[Task description]:
Beneath this line are the data; copy exactly the part of them that opens with the line containing "[X] (23, 1018)" and closes with the line containing "[خلال أسبوعين.. 76", and only that part.

[Material for this exercise]:
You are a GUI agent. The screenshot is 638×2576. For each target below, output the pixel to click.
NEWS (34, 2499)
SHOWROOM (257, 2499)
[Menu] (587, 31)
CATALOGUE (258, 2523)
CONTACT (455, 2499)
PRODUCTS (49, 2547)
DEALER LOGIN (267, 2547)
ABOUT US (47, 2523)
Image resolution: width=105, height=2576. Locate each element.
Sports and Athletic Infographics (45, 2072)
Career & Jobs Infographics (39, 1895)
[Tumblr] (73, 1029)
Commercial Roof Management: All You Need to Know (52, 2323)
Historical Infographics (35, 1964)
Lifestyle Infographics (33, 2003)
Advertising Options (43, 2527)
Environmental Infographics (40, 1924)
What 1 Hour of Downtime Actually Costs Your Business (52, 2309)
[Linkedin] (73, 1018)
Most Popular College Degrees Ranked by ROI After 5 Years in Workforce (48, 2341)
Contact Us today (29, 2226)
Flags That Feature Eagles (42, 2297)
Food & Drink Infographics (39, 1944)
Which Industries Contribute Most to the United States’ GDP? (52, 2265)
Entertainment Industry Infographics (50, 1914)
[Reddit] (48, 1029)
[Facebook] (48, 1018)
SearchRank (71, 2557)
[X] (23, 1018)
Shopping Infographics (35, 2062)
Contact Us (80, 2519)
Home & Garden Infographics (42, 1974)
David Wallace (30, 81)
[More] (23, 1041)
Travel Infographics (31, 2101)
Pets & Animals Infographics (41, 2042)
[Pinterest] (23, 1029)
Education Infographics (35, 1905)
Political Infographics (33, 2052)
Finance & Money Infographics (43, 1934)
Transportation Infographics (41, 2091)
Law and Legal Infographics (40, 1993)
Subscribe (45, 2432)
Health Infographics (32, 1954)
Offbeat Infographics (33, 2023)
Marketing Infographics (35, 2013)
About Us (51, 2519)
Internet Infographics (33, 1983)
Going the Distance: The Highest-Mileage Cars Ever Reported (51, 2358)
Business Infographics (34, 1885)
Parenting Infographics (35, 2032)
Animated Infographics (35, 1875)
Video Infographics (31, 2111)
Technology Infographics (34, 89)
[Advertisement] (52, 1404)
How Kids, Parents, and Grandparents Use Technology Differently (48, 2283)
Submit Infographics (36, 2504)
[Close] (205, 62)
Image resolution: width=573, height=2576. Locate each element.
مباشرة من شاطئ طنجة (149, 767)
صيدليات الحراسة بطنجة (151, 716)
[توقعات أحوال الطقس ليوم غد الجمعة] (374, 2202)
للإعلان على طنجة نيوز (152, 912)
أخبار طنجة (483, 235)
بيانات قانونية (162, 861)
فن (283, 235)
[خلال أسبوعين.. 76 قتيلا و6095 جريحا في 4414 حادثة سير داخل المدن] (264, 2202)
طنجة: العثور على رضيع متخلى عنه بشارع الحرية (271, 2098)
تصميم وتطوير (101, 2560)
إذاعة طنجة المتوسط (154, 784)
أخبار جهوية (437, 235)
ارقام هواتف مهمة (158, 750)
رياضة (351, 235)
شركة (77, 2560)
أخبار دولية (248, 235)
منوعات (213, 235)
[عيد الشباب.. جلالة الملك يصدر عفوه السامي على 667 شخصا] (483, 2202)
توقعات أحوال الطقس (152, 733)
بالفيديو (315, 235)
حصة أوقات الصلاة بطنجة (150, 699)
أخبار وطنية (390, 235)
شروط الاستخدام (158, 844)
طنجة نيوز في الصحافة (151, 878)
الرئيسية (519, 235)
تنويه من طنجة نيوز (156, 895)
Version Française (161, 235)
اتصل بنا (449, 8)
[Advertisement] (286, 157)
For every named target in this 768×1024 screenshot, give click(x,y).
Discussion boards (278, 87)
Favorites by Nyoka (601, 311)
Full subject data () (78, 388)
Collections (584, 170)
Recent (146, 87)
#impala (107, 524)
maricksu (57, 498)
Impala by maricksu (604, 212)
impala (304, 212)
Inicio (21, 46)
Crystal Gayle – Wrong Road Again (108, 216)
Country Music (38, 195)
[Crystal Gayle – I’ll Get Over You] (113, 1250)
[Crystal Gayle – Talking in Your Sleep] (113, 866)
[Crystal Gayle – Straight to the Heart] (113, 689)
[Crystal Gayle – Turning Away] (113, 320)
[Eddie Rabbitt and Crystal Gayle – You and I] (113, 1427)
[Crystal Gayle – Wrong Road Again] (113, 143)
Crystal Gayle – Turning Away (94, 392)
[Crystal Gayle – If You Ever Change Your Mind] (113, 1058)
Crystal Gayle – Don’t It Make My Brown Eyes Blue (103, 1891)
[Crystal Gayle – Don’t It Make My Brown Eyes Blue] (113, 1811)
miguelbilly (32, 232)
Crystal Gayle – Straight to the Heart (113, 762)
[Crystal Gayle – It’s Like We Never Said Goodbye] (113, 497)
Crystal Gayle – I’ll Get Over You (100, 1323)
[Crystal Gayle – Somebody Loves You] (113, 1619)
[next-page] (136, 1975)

[Answer area]:
[X] (23, 1018)
Shopping Infographics (35, 2062)
Contact Us (80, 2519)
Home & Garden Infographics (42, 1974)
David Wallace (30, 81)
[More] (23, 1041)
Travel Infographics (31, 2101)
Pets & Animals Infographics (41, 2042)
[Pinterest] (23, 1029)
Education Infographics (35, 1905)
Political Infographics (33, 2052)
Finance & Money Infographics (43, 1934)
Transportation Infographics (41, 2091)
Law and Legal Infographics (40, 1993)
Subscribe (45, 2432)
Health Infographics (32, 1954)
Offbeat Infographics (33, 2023)
Marketing Infographics (35, 2013)
About Us (51, 2519)
Internet Infographics (33, 1983)
Going the Distance: The Highest-Mileage Cars Ever Reported (51, 2358)
Business Infographics (34, 1885)
Parenting Infographics (35, 2032)
Animated Infographics (35, 1875)
Video Infographics (31, 2111)
Technology Infographics (34, 89)
[Advertisement] (52, 1404)
How Kids, Parents, and Grandparents Use Technology Differently (48, 2283)
Submit Infographics (36, 2504)
[Close] (205, 62)
Image resolution: width=573, height=2576. Locate each element.
مباشرة من شاطئ طنجة (149, 767)
صيدليات الحراسة بطنجة (151, 716)
[توقعات أحوال الطقس ليوم غد الجمعة] (374, 2202)
للإعلان على طنجة نيوز (152, 912)
أخبار طنجة (483, 235)
بيانات قانونية (162, 861)
فن (283, 235)
[خلال أسبوعين.. 76 قتيلا و6095 جريحا في 4414 حادثة سير داخل المدن] (264, 2202)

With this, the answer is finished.